You're right. Consider we will have some FE for MSIL, which will just
generate LLVM's "call" instruction with some predefined CC, which will
mean "this is virtual call". Backend can emit normal callvirt
instruction in this case. I hope, many high-level things can be avoided
using such tricks.

There's no obvious way to reconstruct the higher level object semantics
from LLVM IR, and sure enough the new MSIL back end never generates a
callvirt instruction. In other words, it is incapable of using the
.NET framework library or anything else relying on virtual method calls.

Well, I can be wrong. But if we will (possible) have some FE, which will
try to save such semantics using LLVM methods?

Unlike Java, MSIL support 'unsafe' operations, which include fully general pointer arithmetic, casting, etc. In this mode, you don't need to use its support for object models at all,

-Chris

Chris Lattner wrote:

Anton Korobeynikov wrote:

Hello, Jeff.

  
I'm confused.  A MSIL front end I can understand, but a back end?  How 
will it be used?  The GCC-based front ends that come with LLVM generate 
bytecodes that have dependencies on the GCC runtime, which is not going 
to be present in a .NET environment.
    
Well. It's LLVM-to-MSIL translator. So, if the source use some
unsupported code... The same situation was for ages with llvm-gcc and
CBackend, if system compiler is gcc 3.4.x. Generated C code contains gcc
4.x-specific builtins. I don't see anything wrong about this. LLVM
wasn't designed as completely portable.
  

There is no existing front end that can support MSIL. Do you plan on writing one? And do you plan on it not supporting the other back ends?

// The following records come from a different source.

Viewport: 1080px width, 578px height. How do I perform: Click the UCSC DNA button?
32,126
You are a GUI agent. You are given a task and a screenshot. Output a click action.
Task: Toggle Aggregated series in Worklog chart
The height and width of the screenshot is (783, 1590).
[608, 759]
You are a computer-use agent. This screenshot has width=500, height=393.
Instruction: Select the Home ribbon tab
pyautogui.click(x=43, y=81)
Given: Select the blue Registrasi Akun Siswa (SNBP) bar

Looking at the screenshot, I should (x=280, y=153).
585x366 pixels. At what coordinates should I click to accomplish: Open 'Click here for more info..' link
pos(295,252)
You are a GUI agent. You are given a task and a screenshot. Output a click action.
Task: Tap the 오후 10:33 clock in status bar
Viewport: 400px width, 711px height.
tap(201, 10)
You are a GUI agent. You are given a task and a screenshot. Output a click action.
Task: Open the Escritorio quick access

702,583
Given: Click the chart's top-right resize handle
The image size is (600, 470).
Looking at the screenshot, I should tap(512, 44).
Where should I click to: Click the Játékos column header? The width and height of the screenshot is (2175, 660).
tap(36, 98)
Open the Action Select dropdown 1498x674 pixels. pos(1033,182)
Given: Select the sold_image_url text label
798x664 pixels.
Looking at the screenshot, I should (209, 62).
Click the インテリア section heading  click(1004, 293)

Some people have the official Microsoft files :)
    
We cannot use them :)

  
As it's apparent the developer does not have Visual Studio, how do you 
assemble and run the MSIL code?  Do you use the utilities present in the 
.NET framework at all?
    
Yes. Just MSIL "assembler". There will be some documentation "How to use
MSIL backend" in the nearest future.

  
That you would need to rely on Mingw32 implies you do not.
    
There won't be any files from external sources. Just clean instructions
"how to get and use them". I think some amount of .def files won't hurt
anyone.
  

I still don’t get what this is for. You shouldn’t need any win32 def files. It is extremely unusual for a program running in the .NET environment to need direct access to the win32 API. Most of the win32 API has been wrapped in .NET framework classes (though without callvirt you can’t use them).

Anton Korobeynikov wrote:

Hello, Jeff.

  
and dereference it.  But MSIL is at a higher level, where one simply 
uses the callvirt instruction to do a virtual call and no vtable is 
supplied or even present.
    
You're right. Consider we will have some FE for MSIL, which will just
generate LLVM's "call" instruction with some predefined CC, which will
mean "this is virtual call". Backend can emit normal callvirt
instruction in this case. I hope, many high-level things can be avoided
using such tricks.
  

This trick is too clever for your own good. It will wreck LLVM’s inter-procedural analysis, because it won’t know the call is virtual. LLVM may make an invalid optimization due to the faulty analysis (like inlining the target). Trying to pass through MSIL object semantics in this fashion isn’t likely to work for this and similar reasons.